Не входя сами по себе в административное устройство или право, в войну или идеологию, повседневная среда и быт образуют их подпочву и подсознание. Нет и не может быть общества вне людей, и нет людей вне быта.
Быт, со своей стороны, неотделим от социально-политических и идеологических процессов потому, что вся семантика повседневных форм жизни, бытовых вещей, материально-пространственной среды, их стиля и моды, основывается, положительно или отрицательно, на общественном опыте. В 1849 г. в России дворянству было запрещено носить бороды, хотя они, казалось бы, не имели никакого отношения к правительственно регулируемой сфере -ник экономике, ни к политике, ни к идеологии. Между тем эта мера обладала совершенно очевидным общественным смыслом. Бороды воспринимались как признак купеческого, но прежде всего крестьянского сословия; распространившаяся манера многих передовых людей носить их, тем более в сочетании с так называемым "простонародным платьем" - зипунами, армяками и т.д., - стала в эти годы выражением патриотизма с сильным демократическим оттенком, и именно этим объяснялось их официальное осуждение, а затем и запрещение. Еще один пример, поясняющий сказанное. На рубеже XVIII и XIX вв. резко изменилась вся система мужской одежды в Европе, прежде всего потому, что изгнанными оказались culottes - короткие, за колено или до середины икры, штаны, уступившие место длинным панталонам. Но импульсы этого процесса пришли из Франции после 1789 г., где culottes, бывшие на протяжении всей эпохи абсолютизма непременной частью мужского туалета у дворян, а под их влиянием, с определенными модификациями, и у третьего сословия, стали восприниматься как признак "старого порядка". Поэтому перестройка системы одежды и началась в революционной Франции, где память о власти аристократов, ненависть к их облику и всему с ними связанному была особенно сильна, и лишь потом распространилась на другие страны.

■ ФРАГМЕНТЫ СТРОК

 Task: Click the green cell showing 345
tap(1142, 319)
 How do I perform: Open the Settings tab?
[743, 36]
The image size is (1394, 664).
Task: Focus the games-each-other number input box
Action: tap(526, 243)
...
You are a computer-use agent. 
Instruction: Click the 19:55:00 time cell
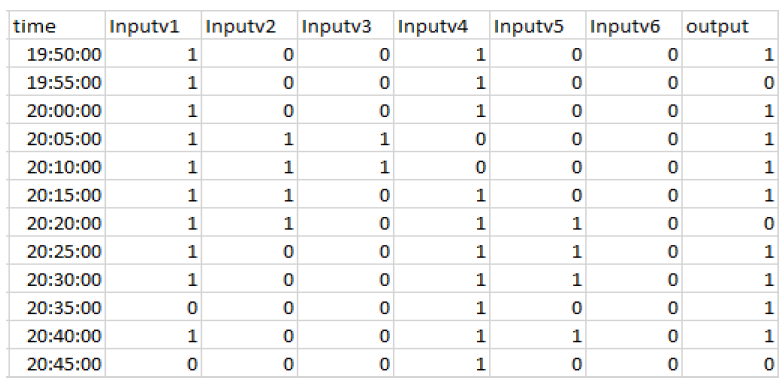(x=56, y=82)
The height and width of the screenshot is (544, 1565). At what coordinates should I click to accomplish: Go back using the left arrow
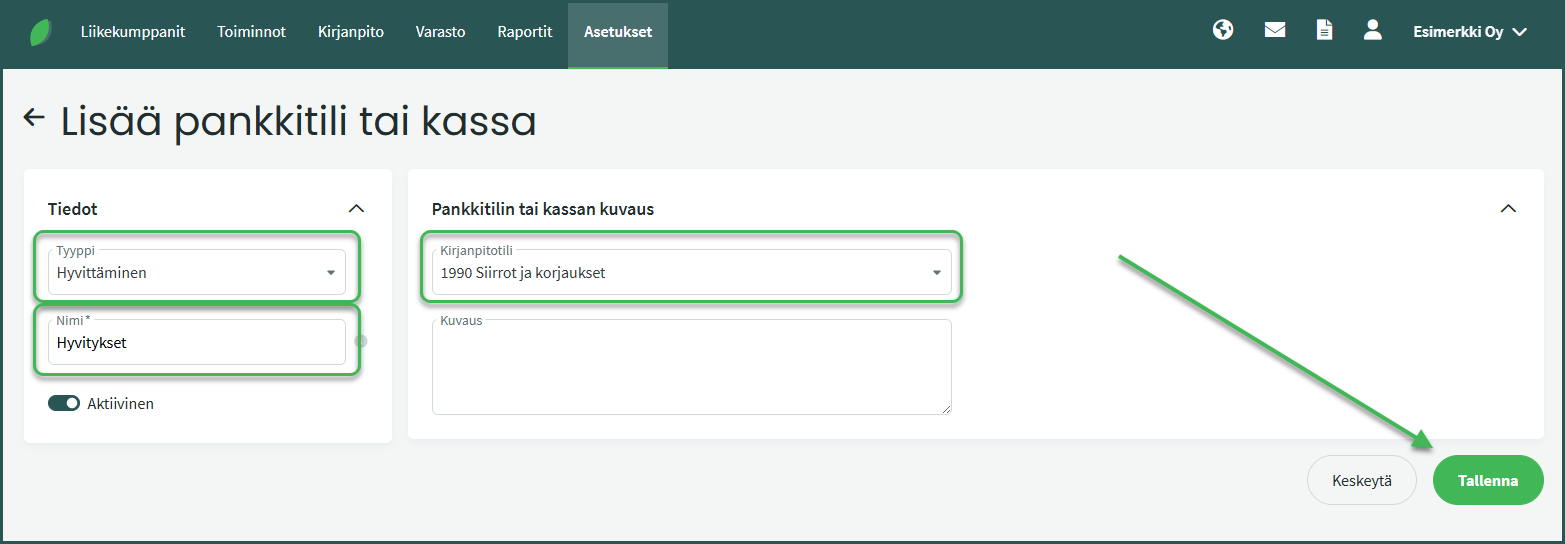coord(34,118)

■ ЧТО СДЕЛАТЬ
• A. В каком году, согласно тексту о быте, дворянству в России запретили носить бороды?
• B. Продолжите текст о быте и одежде после его последнего предложения.

■ ОТВЕТЫ К ЗАДАНИЯМ
• A. В 1849 году.

• B.
Однако при попытке использовать бытовой материал для характеристики исторического состояния обнаруживается, что между ними существует не только тесная связь, но и глубокое принципиальное различие. Конечная цель историка - раскрыть объективные законы исторического развития, а для этого взглянуть на прошлое извне, отвлечься от живой пестроты его повседневного течения, рассмотреть за ней глубинные процессы и их подвергнуть рациональному анализу. Семантика же бытовых вещей не существует вне этого пестрого течения повседневной жизни, отражает действующие в ней субъективные факторы и раскрывается поэтому только при взгляде изнутри. Если одна семья, въехав в новую квартиру, оформила свой интерьер коврами и полированной мебелью с поблескивающим за стеклами хрусталем, а другая, въехав в соседнюю квартиру, предпочла привезти и сохранить кровать, буфет, диван с валиками и стол с клеенкой, то за этим можно ощутить различие социологического порядка, поддающееся логическому осмыслению, учету и объективному анализу, в конечном счете - общественно значимое. Ведь не случайно изображение обстановки комнат так часто используется в художественной литературе и кинематографии для общественной характеристики персонажей, их занимающих.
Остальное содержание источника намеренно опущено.